Bradley really has the opportunity to turn into something special. He was seen as a kid who couldn't shoot when he first came into the league, but he silenced his prognosticators by shooting to the tune of a 40.7 percent clip from three in 2012. He also shot a very efficient 49.8 percent from the floor overall.
Bradley reminds me a lot of a young Bruce Bowen, as he is a tenacious perimeter defender with a knack for knocking down the corner trey. The thing is, his ceiling is significantly higher than Bowen's ever was, as he is much more athletic and, quite simply, much more gifted offensively overall.

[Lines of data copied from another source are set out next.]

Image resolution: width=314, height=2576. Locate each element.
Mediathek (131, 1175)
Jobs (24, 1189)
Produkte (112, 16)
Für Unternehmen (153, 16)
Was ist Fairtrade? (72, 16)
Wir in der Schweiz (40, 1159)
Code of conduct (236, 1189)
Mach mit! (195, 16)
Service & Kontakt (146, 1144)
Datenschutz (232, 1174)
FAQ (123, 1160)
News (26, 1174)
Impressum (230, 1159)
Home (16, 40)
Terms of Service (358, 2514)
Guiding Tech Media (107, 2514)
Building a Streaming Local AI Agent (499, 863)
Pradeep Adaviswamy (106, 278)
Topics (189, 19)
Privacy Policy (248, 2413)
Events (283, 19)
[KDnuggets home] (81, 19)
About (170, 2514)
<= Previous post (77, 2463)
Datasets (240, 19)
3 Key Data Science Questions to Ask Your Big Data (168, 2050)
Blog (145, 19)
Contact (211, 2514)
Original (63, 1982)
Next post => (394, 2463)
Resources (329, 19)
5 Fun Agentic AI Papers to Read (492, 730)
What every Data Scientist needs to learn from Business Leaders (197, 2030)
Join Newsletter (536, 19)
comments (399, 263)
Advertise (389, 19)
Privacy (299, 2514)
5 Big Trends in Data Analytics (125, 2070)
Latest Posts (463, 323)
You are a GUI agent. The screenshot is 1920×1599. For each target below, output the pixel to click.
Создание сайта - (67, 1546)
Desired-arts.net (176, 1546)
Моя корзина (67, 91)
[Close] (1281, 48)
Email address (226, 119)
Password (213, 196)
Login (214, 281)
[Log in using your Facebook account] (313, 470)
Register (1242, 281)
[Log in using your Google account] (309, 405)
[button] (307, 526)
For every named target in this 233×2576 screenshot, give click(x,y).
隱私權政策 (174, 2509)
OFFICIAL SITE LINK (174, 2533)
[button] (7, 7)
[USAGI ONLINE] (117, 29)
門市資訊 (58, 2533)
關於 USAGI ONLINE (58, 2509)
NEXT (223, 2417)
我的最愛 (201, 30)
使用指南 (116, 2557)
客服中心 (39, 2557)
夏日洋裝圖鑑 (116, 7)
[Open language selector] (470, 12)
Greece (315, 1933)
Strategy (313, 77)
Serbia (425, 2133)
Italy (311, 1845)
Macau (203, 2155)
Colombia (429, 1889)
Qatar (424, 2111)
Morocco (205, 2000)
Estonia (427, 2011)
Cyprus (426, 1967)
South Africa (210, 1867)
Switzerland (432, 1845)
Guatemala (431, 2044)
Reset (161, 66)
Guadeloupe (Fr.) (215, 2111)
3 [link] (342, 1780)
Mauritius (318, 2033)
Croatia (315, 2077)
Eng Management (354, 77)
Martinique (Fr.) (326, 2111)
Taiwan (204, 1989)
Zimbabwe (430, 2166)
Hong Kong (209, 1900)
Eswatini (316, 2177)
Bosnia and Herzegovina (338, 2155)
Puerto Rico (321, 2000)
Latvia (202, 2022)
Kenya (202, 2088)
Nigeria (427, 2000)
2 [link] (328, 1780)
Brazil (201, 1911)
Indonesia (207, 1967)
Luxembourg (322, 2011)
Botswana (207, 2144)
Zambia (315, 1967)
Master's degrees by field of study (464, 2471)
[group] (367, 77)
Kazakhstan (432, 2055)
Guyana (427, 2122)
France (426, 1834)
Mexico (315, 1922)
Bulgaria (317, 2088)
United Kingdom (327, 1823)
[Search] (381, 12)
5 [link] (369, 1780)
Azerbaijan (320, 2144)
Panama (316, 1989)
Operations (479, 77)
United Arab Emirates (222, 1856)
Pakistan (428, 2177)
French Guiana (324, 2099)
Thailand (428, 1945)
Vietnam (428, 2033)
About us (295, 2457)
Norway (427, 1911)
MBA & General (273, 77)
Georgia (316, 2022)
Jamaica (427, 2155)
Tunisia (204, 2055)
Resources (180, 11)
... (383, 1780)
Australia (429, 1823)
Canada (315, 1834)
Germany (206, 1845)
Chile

Where Bradley really impresses me is moving without the basketball. There may not be anyone in the league who cuts to the basket as well as the 21 year-old does.
Get well soon, Avery.
Isn't it a nice luxury when Pierce is your third-best player?
It seems pretty clear that Pierce has now been upstaged by Rondo, but even taking that into account, he is still "the man" for the Celtics late in the game. You would be hard-pressed to name a more clutch shooter than The Truth.
At 34 years old, Pierce has plenty of gas left in the tank. His 2012 postseason was a bit underwhelming due to a sprained MCL, but he has had several months to rest that knee and should be ready and raring to go for the season opener.
There is absolutely no question that Pierce will have his No. 34 hanging in the rafters when it's all said and done, but wouldn't it be nice for him to add another championship (or more) to his legacy? If he stays healthy this year, there is a chance that that may happen.
Many consider Rondo to be the engine of the Celtics.
Many also consider Rondo to be the best point guard in the game (so does he), and while he definitely has some competition in the likes of Chris Paul and a couple of others, it's hard to argue against that distinction.
It took a 44-point outburst from Rajon in Game 2 of the Eastern Conference Finals this year for him to finally garner the respect he deserves, but we all knew how good Rondo was prior to that. The kid is simply amazing with the basketball, so amazing that it seems as if he has the ball on a string. His court vision is truly special and something that cannot be taught. You can say you want your kids watching Rondo so they can learn from him, but that type of awareness cannot be learned.
Once a certain fiery big man on Boston retires, Rondo will absolutely be the best player on the C's. For now, though, that title belongs to...
Say what you want about Rondo's absurd talent, but there really shouldn't be much of a debate as to who the Celtics' best player is. It's Garnett, and Boston's performance when he is on the floor as opposed to when he is off the floor tells the whole story.
As a matter of fact, during the 2012 playoffs, when K.G. was on the floor and Rondo was off the floor, the C's had a positive plus-minus. However, when Garnett was off and Rondo was on, the Celtics were outscored by their opponents.
It's also no secret that K.G. can turn any ordinary player into a good defender. I already mentioned Davis and Bass earlier. Perkins should also be noted. Although the torn ACL he suffered during the 2010 Finals hasn't helped, it is blatantly obvious that he was aided significantly by Garnett's presence while he was a Celtic.
Boston is at its best when it centers its gameplan around K.G.. If the C's do end up raising an 18th banner after this season, you can be sure that Garnett will be the main reason why.